Our technology enabled a UK supermarket chain to predict whether customers joining the loyalty scheme were low, medium or high spenders.

The supermarket used the model could identify two-thirds of high spenders and target marketing resources.

Customer

A UK supermarket chain with stores nationwide.


Problem

The supermarket operates a loyalty scheme, a critical part of its business to attract and retain customers. Its marketing department concentrated much of its efforts on increasing the number of customers signed up to the loyalty scheme. However, simply counting the number of people attracted to sign up to the scheme through marketing campaigns did not provide valuable information, because each customer spends different amounts.

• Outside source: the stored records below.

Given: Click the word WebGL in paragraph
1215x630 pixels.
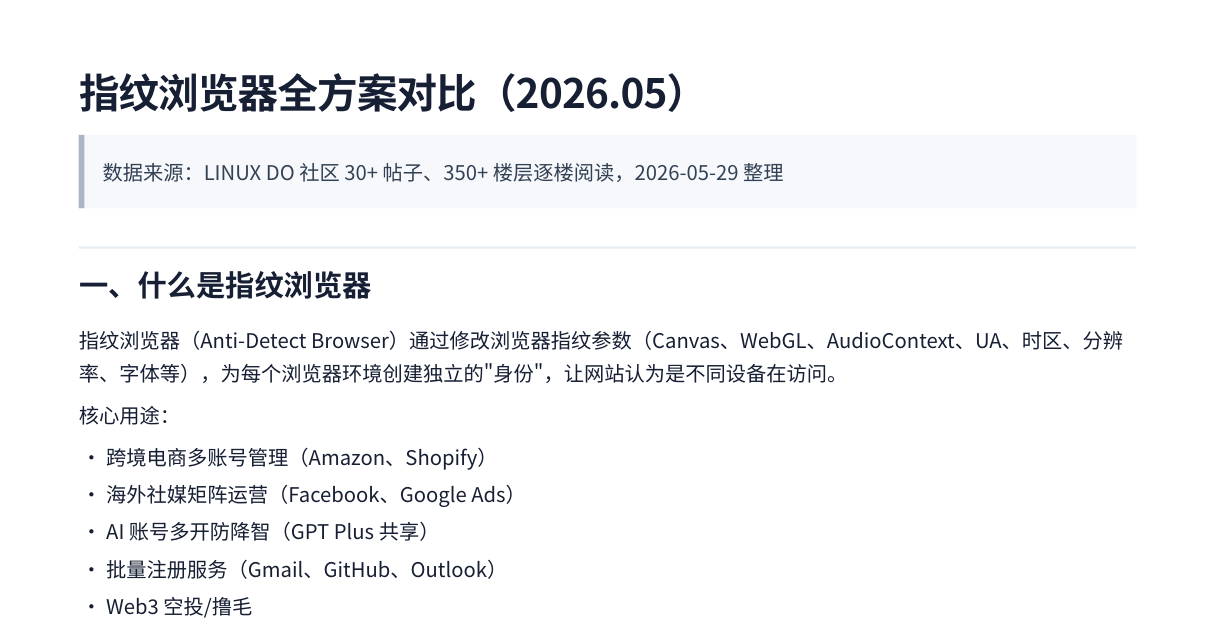Looking at the screenshot, I should [771, 341].
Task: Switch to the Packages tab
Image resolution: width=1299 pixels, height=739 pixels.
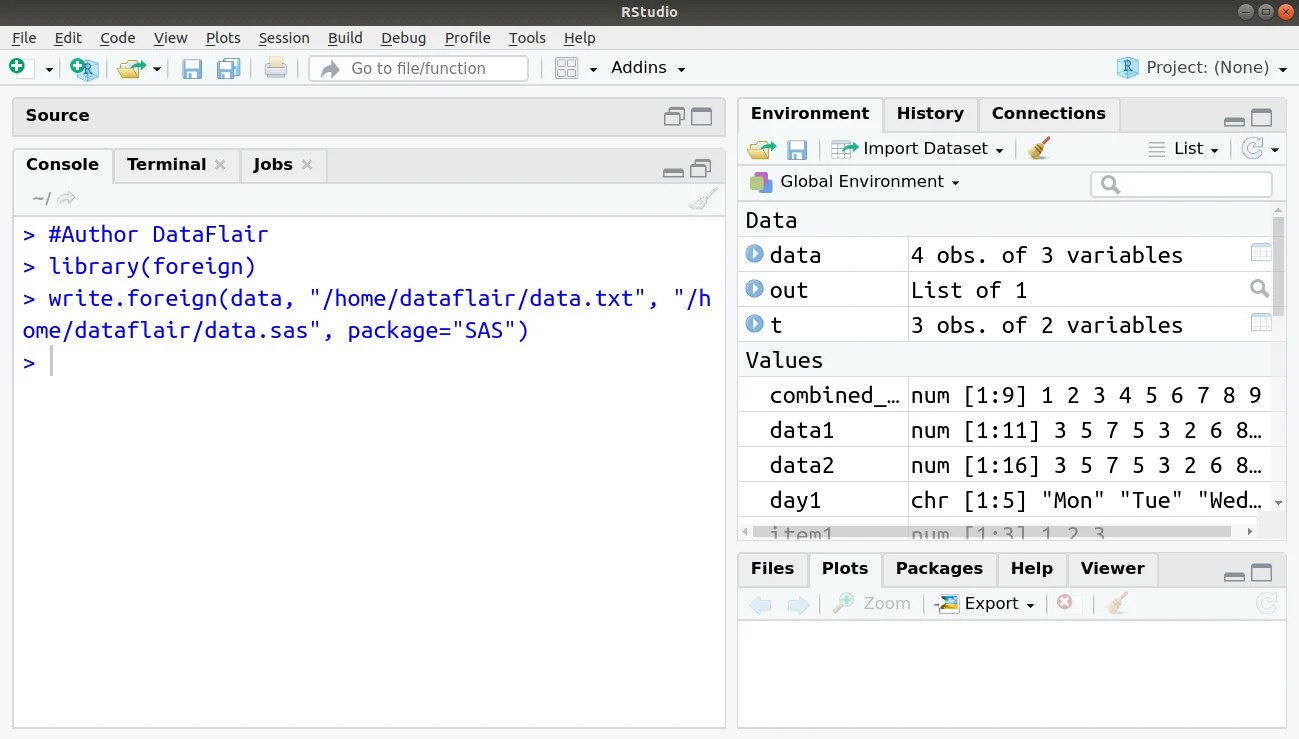Action: click(938, 568)
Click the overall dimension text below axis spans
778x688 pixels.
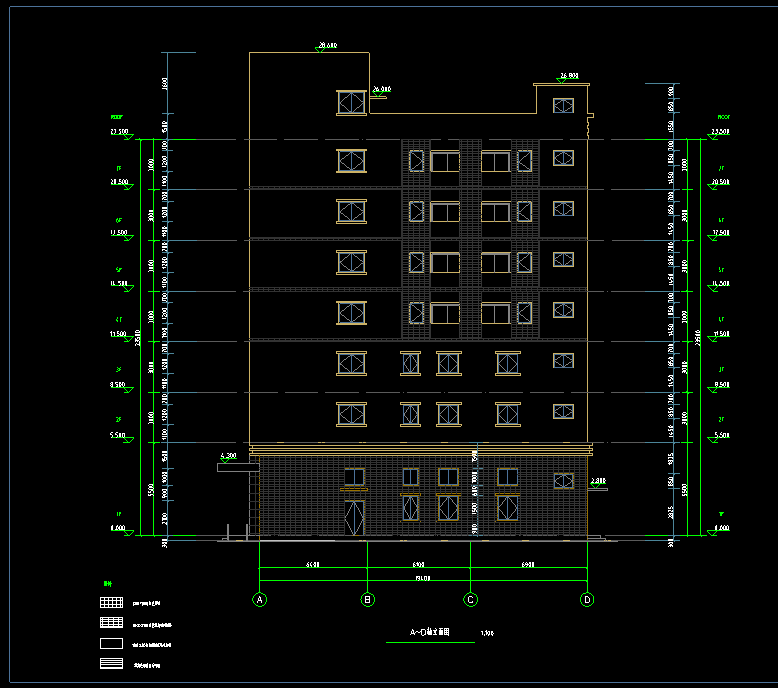(x=422, y=577)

The company typically waited months, even years, to assess the effectiveness of a campaign to recruit high spenders, as analysis relied on sales data. It asked Faculty to build a model that would differentiate between new customers signing up, according to how much they would be likely to spend.


Solution

First, we analysed existing data, which showed that half of those holding loyalty cards are low spenders, 30% are medium spenders and one-fifth are high spenders. But this last group accounted for about two-thirds of total revenue. We developed a predictive model based on the data available when a new member signs up, such as year of birth and postcode.

By knowing the address of a new member it was possible to calculate how far they lived from the nearest store, the shop’s size and weekly turnover, the member’s distance to a competitor and the competitor’s size. Once the new member visited a store, the data relating to total value and number of items of their first shop was also collected.

We then incorporated a Support Vector Machine model capable of predicting whether the member would be a high spender.


Impact

Results showed that, after a new member’s first visit to one of the client’s stores, the classification accuracy (whether the person was a high, medium or low spender) was 55%. With seven days of data, the model could identify two-thirds of high spenders.

Reducing the waiting time for feedback on a campaign allowed the supermarket to optimise its marketing efforts and to assess and identify the right channels to reach high spenders.